While you are listening, I would like to hear comments about a very
simple protocol that enables webmasters to provide indexing robots
exactly the pages they want, and efficiently too. A new robots.txt
keyword 'Archive-file:' is introduced:

User-agent: *
Disallow: /cgi-bin
Disallow: /local
Disallow: /tmp
Archive-file: /tmp/files1.zip
Archive-file: /tmp/files2.zip
Archive-file: /tmp/files3.tar.gz

The referenced files are simply archives of all the .html and .txt
files in the server. They may be divided to one or more archives
because that enables the robot to request them one at a time with
If-modified-since: header, and thus saving bandwidth by not repeately
copying archives of static pages over the net.

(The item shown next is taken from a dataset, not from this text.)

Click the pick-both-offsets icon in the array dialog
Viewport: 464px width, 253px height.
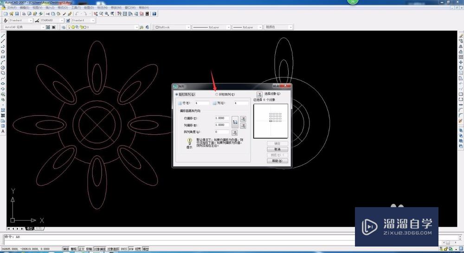[235, 122]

.zip and .tar.gz formats at least should be supported by a robot.
The archive type should be identified with the Content-type response
header by the server.

If an archive-aware robot finds an archive-file header, it does
not traverse the server but just reads all the archives (if modified).

There are number of things that make me suspect that this is not
a good idea. I just wanted to share it.